パスワード管理(その2)

 前回はパスワード管理の中で作成方法についてお話をしました。作り方だけでなく、定期的に作り替えることによって、パスワードそのものの安全性を高める話をしました。今回は作ったパスワードの管理についてです。

 みなさん、作ったパスワードはどうされていますか?数が少ない場合は暗記しているというかたもいると思いますが、昨今のパスワード洪水の中ではとても覚えきれないという状況の方が多いのではないでしょうか。そのために初心者の方は以下の2つの方法を多くとられています。

・付箋にメモ書きしてディスプレイに貼っている
・ブラウザのパスワード記憶機能を活用してパスワード覚えさせている

 どちらも便利なことですが、管理という点からだとよくありません。特にディスプレイに貼るのは誰にでも入ってくださいといっていることと同じです。そもそもパスワードの意味がありません。

 また、記憶させているということはパソコンの電源を入れたまま席を外したりすると無防備な状態になるということです。さらにブラウザの記憶しているパスワードはいろいろな手法で覗き見できることがわかっています。

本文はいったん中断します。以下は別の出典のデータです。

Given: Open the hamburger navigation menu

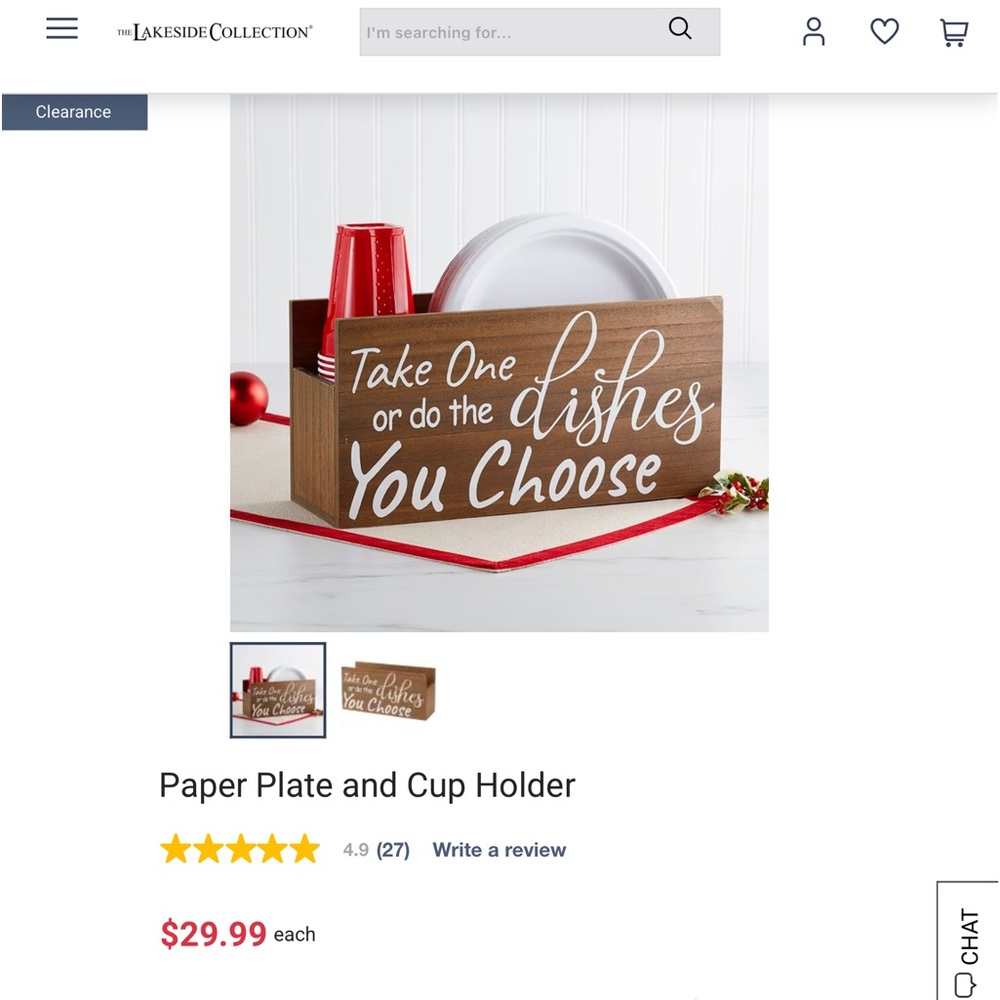Looking at the screenshot, I should pyautogui.click(x=62, y=29).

まとめて情報を抜かれた可能性がある分、いざといったときの被害が大きいです。テキスト文章等でパソコンに保存している場合も同じようにとられた時の被害が大きいです。

 では、どうすべきか。いくつかの対策を紹介します。

1.メモの管理

 記憶できないのであればメモをとるしかないのは間違いありません。大切なのはその保管方法です。できればパスワードメモをカギ付きの引き出しに入れて、不在時にはカギをかけるか、財布や名刺入れなどに入れており常に持ち歩くかして簡単に閲覧できない環境を作り出すようにしましょう。

 もちろん、書いたメモのIDやパスワードはどのサービスで利用できるかはできるだけ書かないようにしましょう。どうしても書かざる得ない場合でも自分なりの法則やルールを決めたり、暗号や記号等でサービスを表記することでどれを利用すべきかを自分以外の人がわからないようにしておく工夫が望ましいです。

2.パスワードのランク

 パスワードのランクを決めることも大切です。すべてのパスワードを持ち歩くとどれがどれだかわからなくなることもあります。パスワードを絶対に秘密にしたいもの、できるだけ秘密にしたいもの、わかってもそう困らないものの3ランク程度に分けます。

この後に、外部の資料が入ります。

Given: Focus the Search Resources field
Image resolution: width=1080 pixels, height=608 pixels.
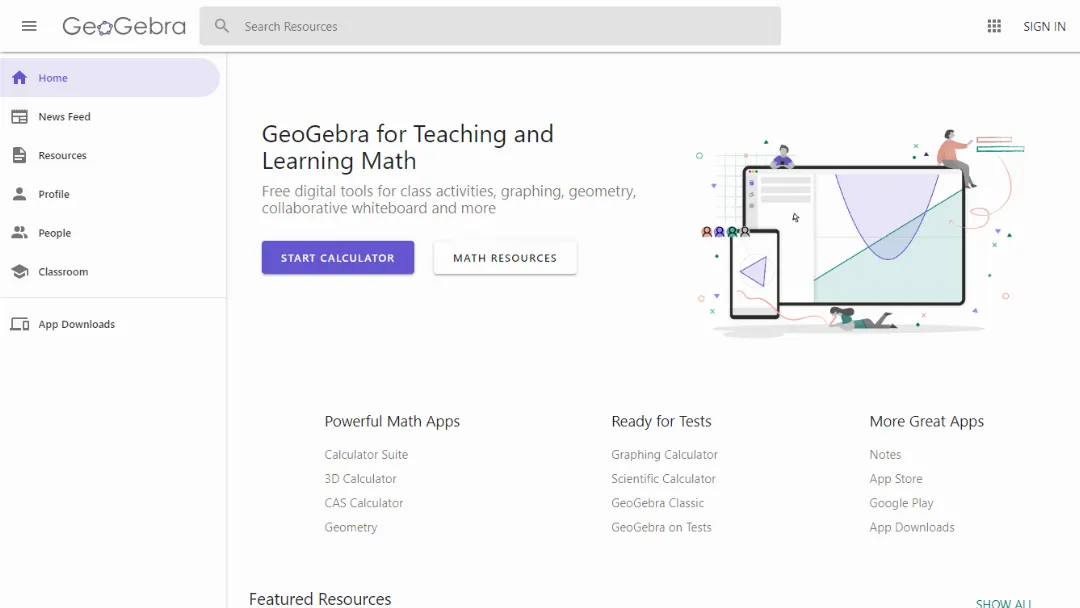Looking at the screenshot, I should coord(500,27).
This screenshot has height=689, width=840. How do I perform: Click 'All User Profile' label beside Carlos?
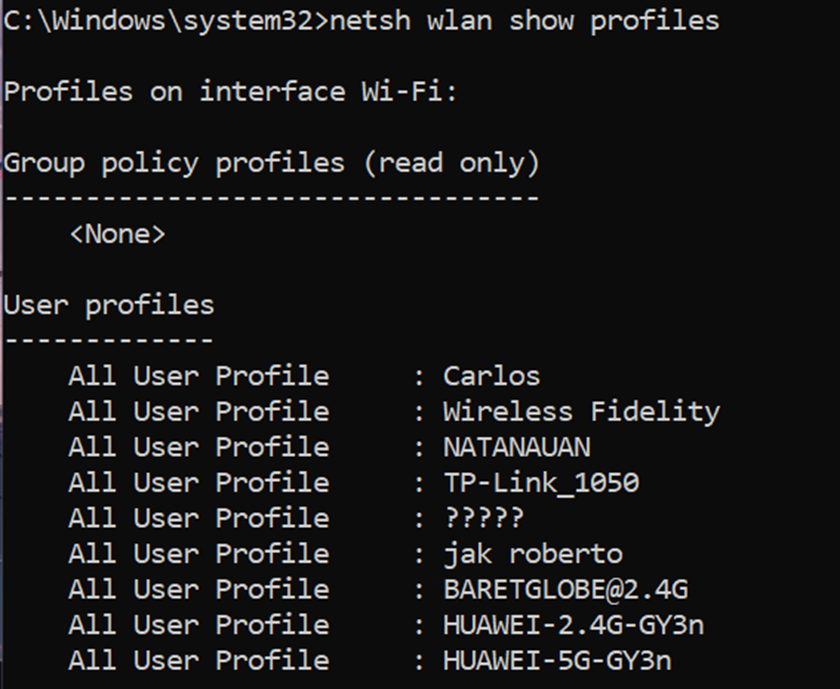tap(199, 376)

 わかっても困らないパスワードは、比較的簡単で暗記できるようなものにして、メモを取らないというのも手です。また、複数のサービスに定期的に変更することを条件に同じパスワードを設定するなど記憶しなくてはいけない量を減らすことも悪くはないと思います。

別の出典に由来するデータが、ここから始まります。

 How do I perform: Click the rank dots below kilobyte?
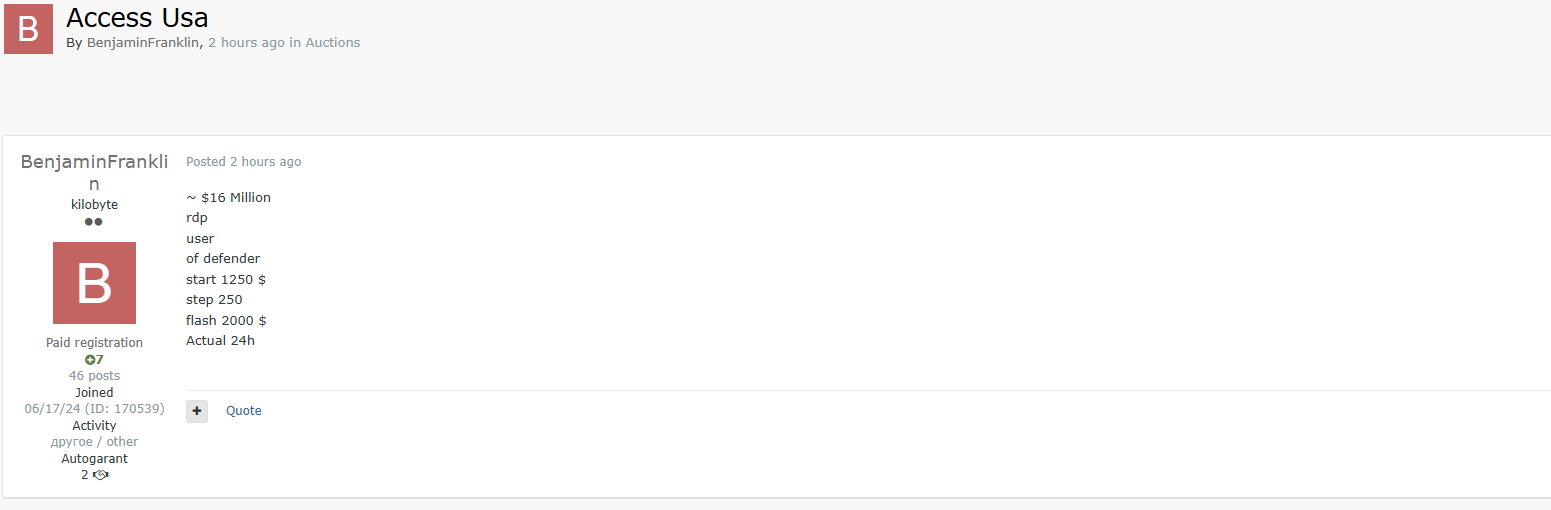[x=94, y=222]
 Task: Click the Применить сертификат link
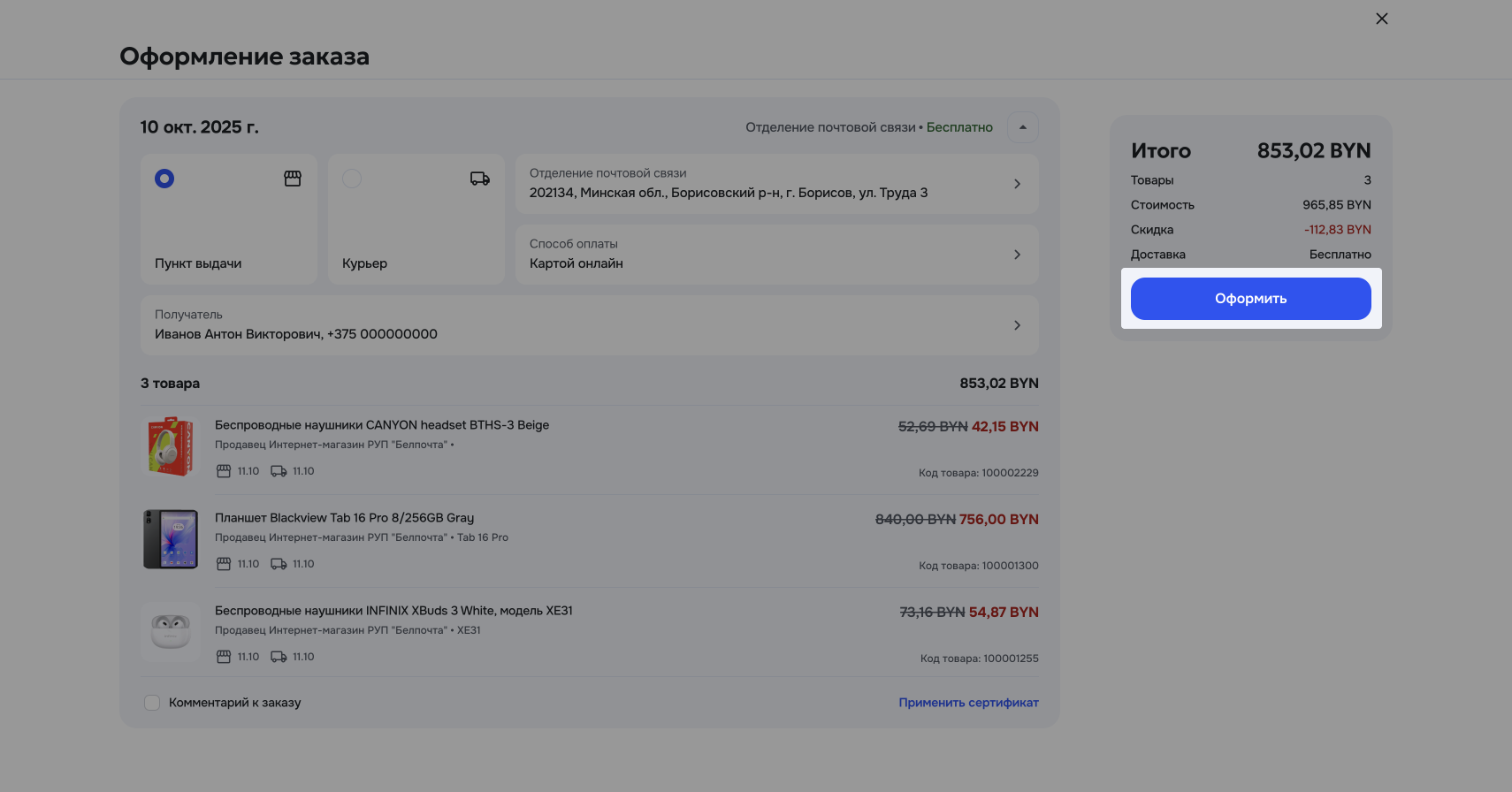[x=968, y=703]
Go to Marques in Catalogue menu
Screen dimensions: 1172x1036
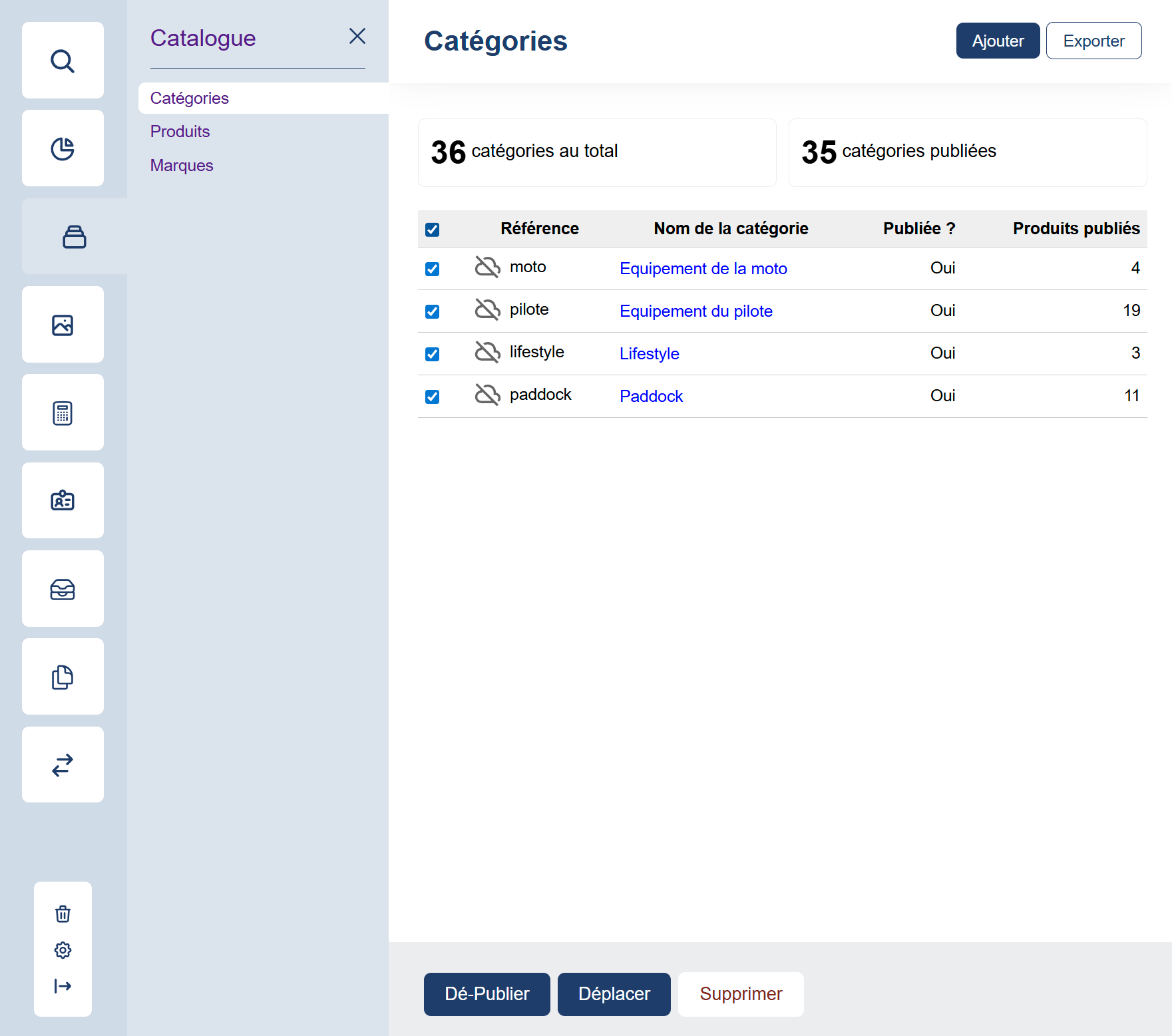click(x=182, y=166)
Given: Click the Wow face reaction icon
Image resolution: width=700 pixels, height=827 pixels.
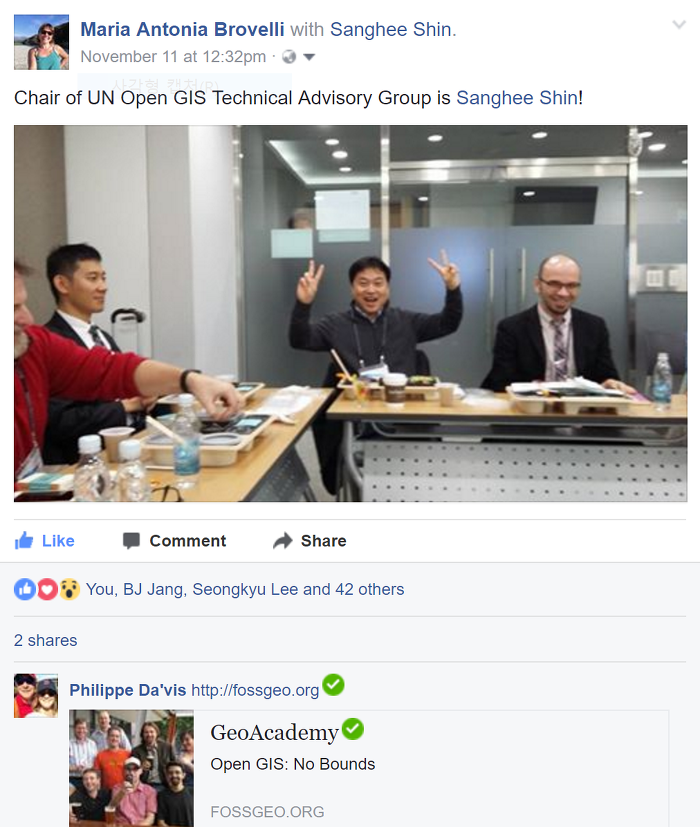Looking at the screenshot, I should 69,589.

 できるだけ秘密にしたいパスワードは、それなりの長さと複雑さをもっているものにすることになります。そのためにメモを取らざるを得ません。なので、上記に書いたように記録メモをカギ付き引き出しにいれるか携帯するようにしましょう。

 そして、絶対に秘密にしたいものは暗記することをおすすめします。ただ、複雑で長いパスワードを設定することになるので、覚えるのが大変です。そこで前回説明した特殊な手法だけをメモした紙を上記と同様の管理したところに入れておき、パスワードの元になった単語を覚えておくことでパスワードをつくりながら打ち込むという方法でもいいと思います。

3.ブラウザへの記憶

 ブラウザへの記憶はできるだけ最小限としましょう。特に絶対に秘密にしたいものは記憶させないようにして、間違って記憶させた場合はクリアするようにしましょう。

 そして、そのブラウザの記憶を他人に触らせない方法はスクリーンセーバーを活用します。スクリーンセーバーにパスワードの設定し退席時にすぐにスクリーンセーバーを起動するようにしてください。これは、パスワード管理とは別に不用意に自分のパソコンを他人にさわらせない点でも効果がありますので多くの企業で実施されているようです。

 生体認証等が普及してもパスワードはなかなかなくならないと思います。ひと手間かけて安全で安心なパスワード管理をしてください。